**Exercise details**
Go through the data and copy each line where the word "agent" shows up.

----- Given data

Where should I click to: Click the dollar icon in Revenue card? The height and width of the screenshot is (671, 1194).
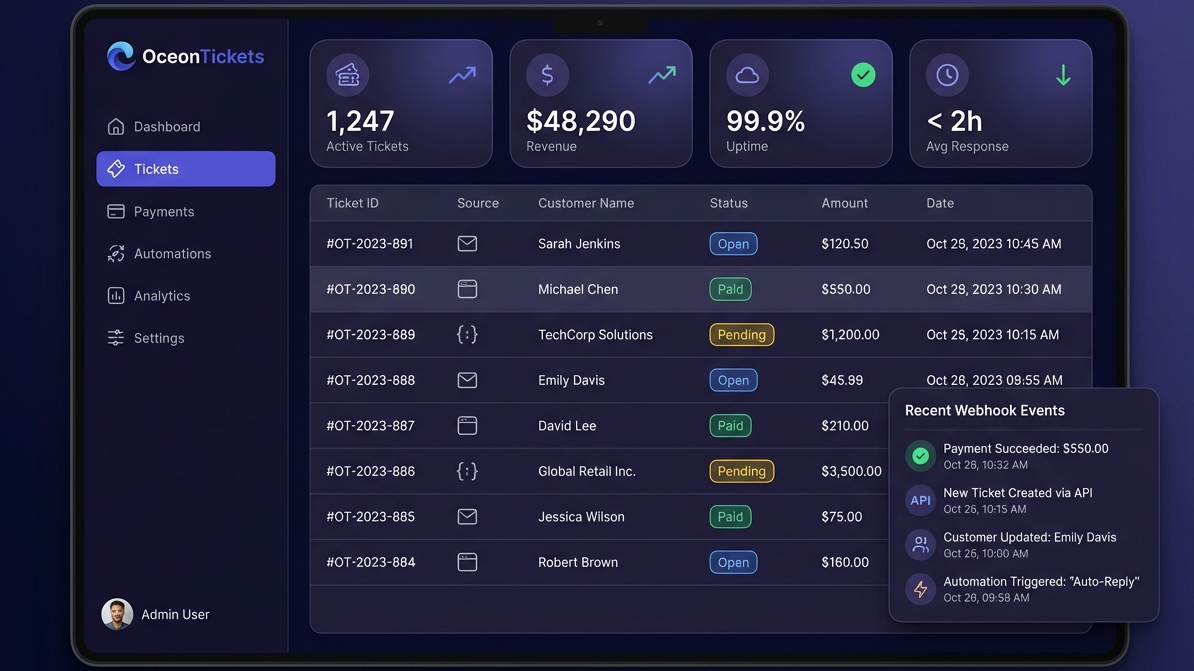[x=547, y=75]
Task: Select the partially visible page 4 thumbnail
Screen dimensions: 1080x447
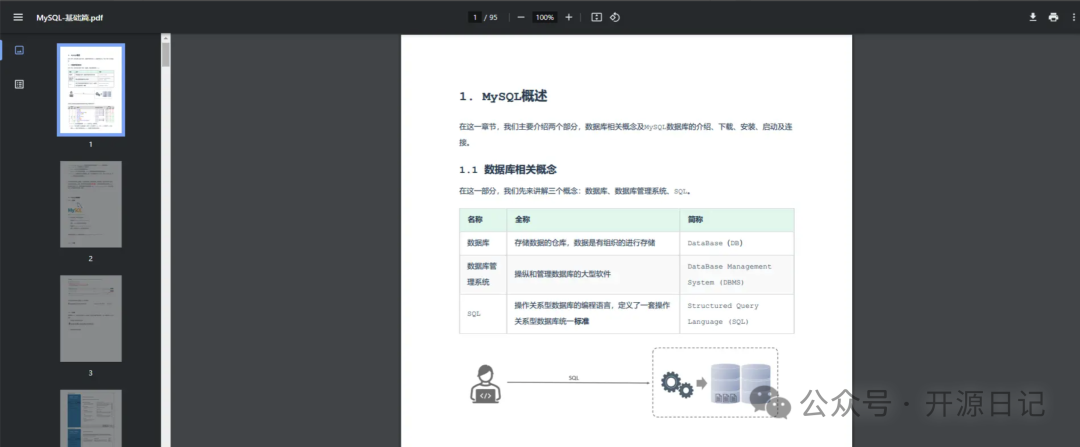Action: point(90,418)
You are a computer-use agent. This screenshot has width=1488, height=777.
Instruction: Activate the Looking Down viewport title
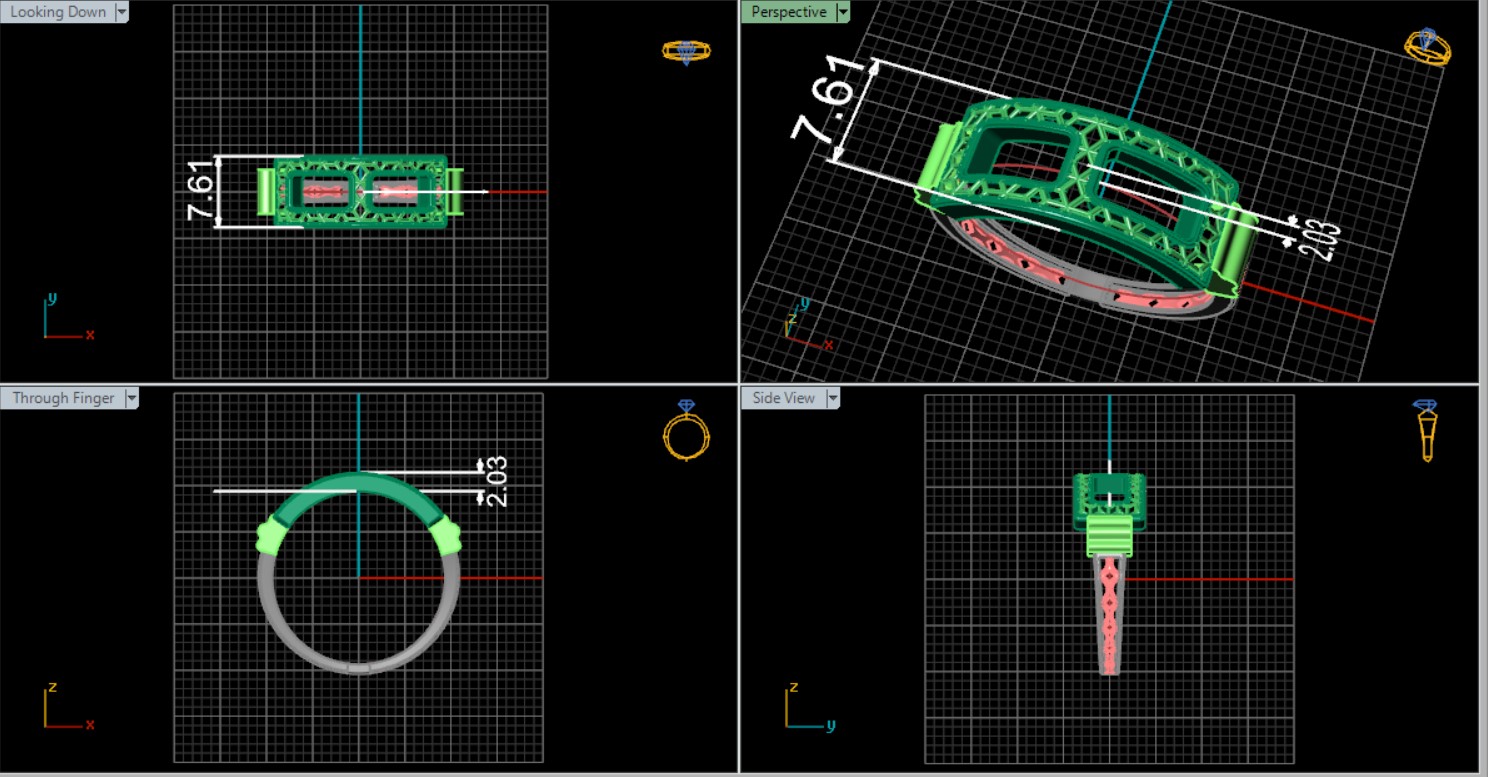[57, 12]
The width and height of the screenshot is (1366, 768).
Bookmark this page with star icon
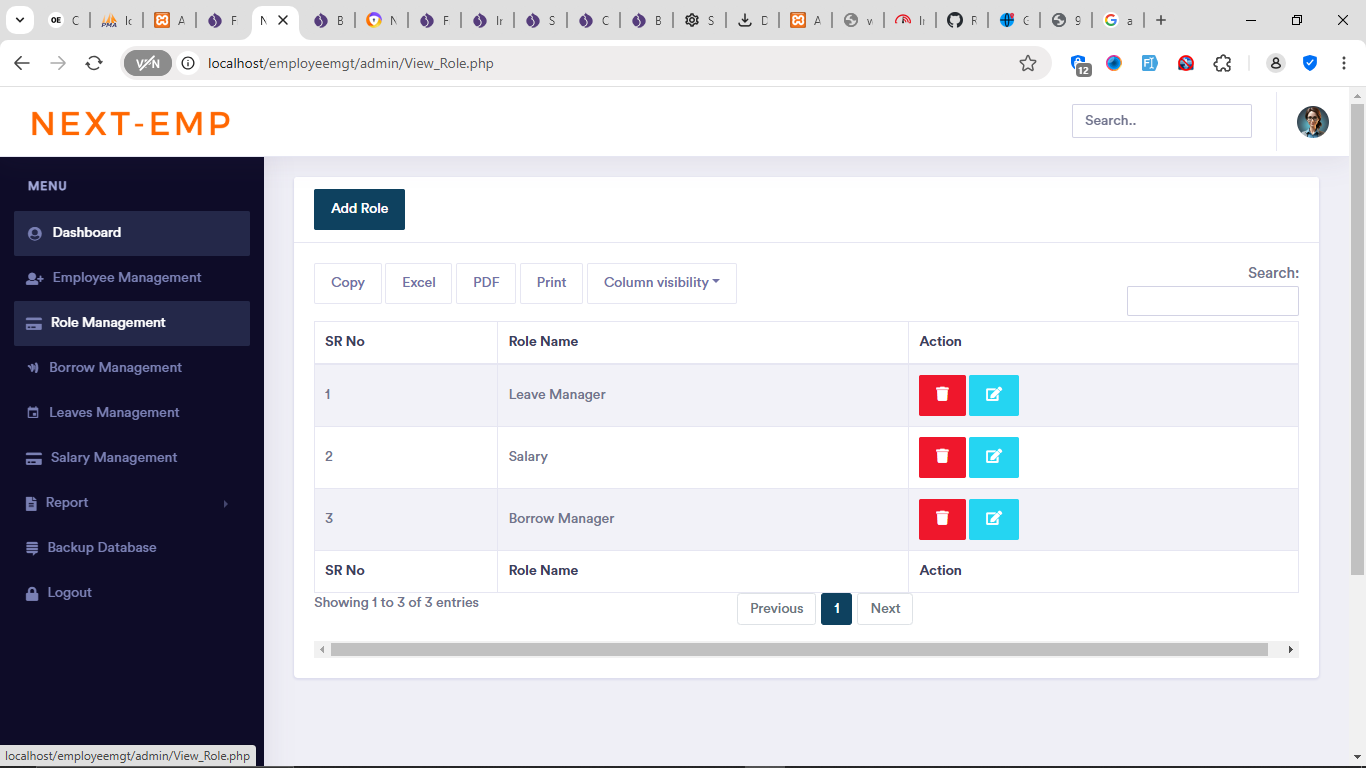[1027, 63]
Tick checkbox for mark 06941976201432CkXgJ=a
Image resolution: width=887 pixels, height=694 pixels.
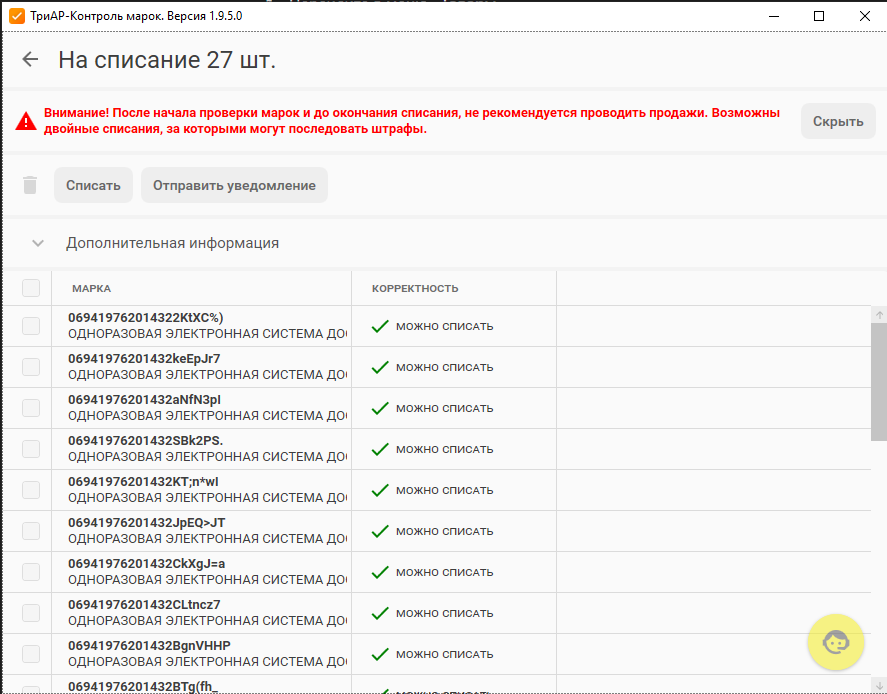pos(31,572)
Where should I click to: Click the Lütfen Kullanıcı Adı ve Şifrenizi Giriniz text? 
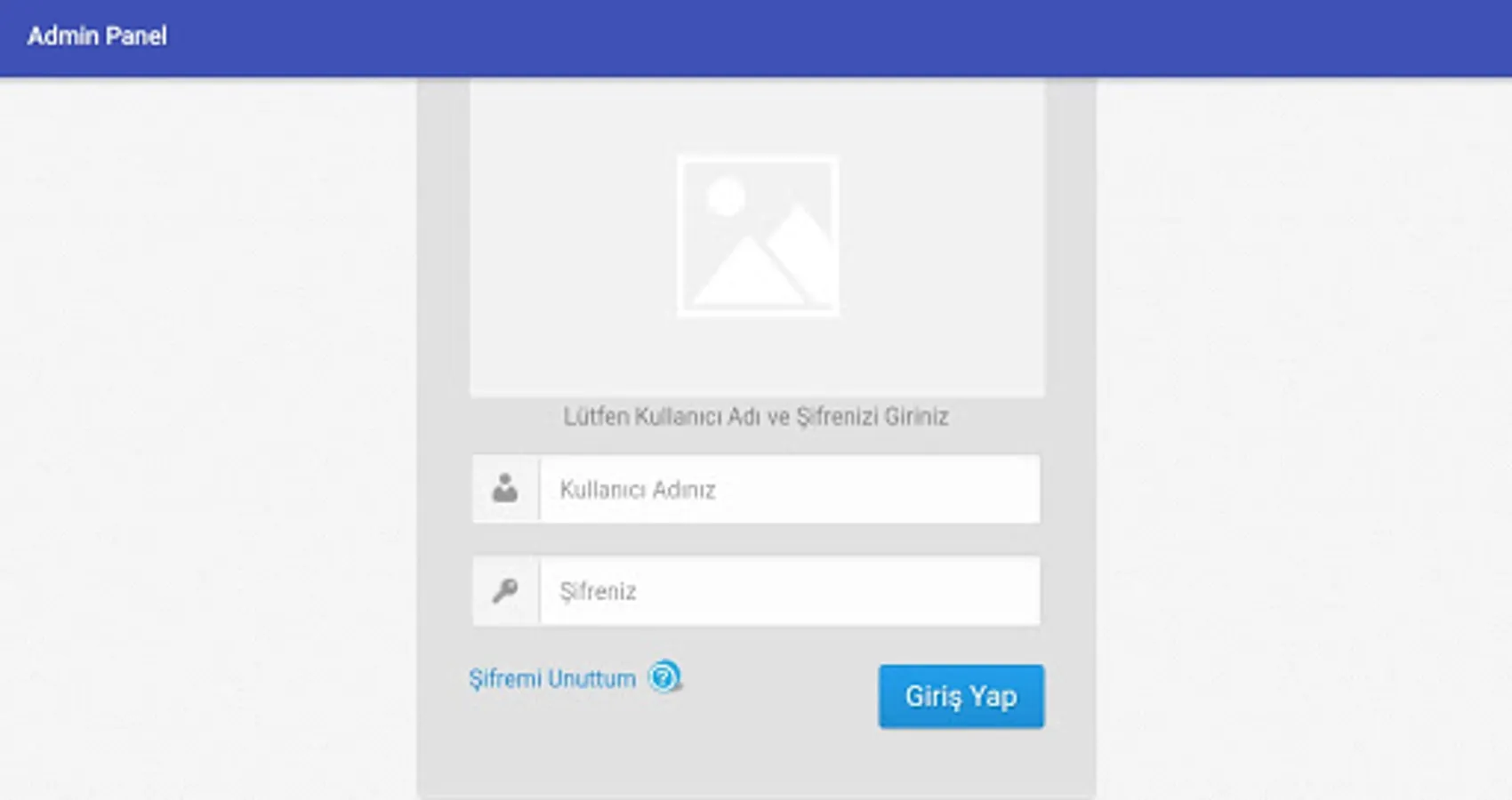coord(756,416)
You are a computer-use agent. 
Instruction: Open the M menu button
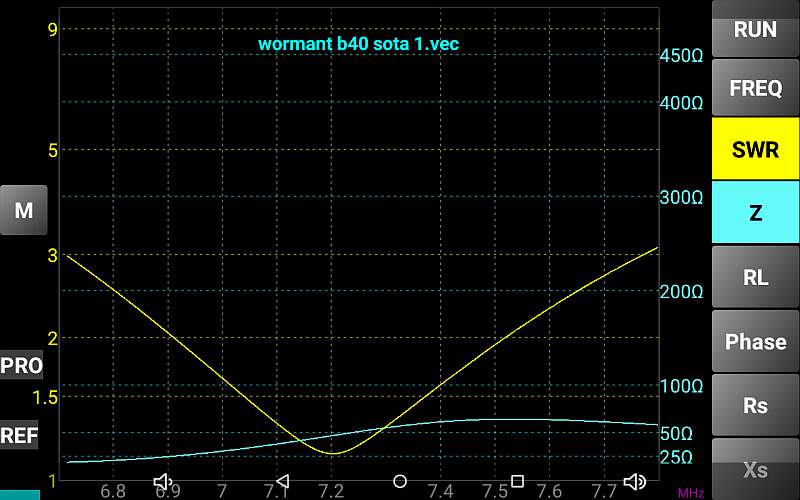(23, 211)
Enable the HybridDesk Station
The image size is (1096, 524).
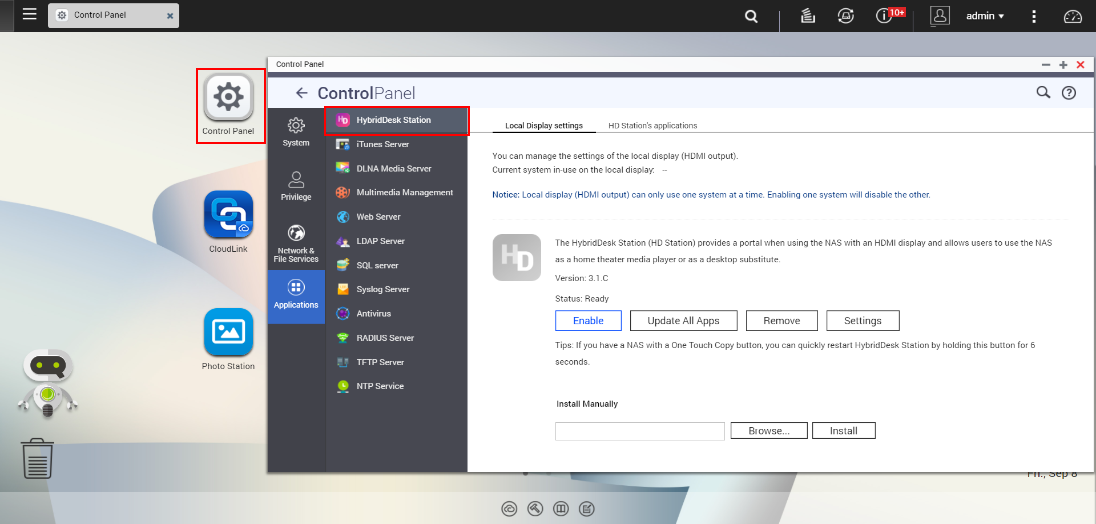588,321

----------

**Answer to this exercise**
You are a computer-use agent. This screenshot has width=1488, height=777.
You are a computer-use agent. 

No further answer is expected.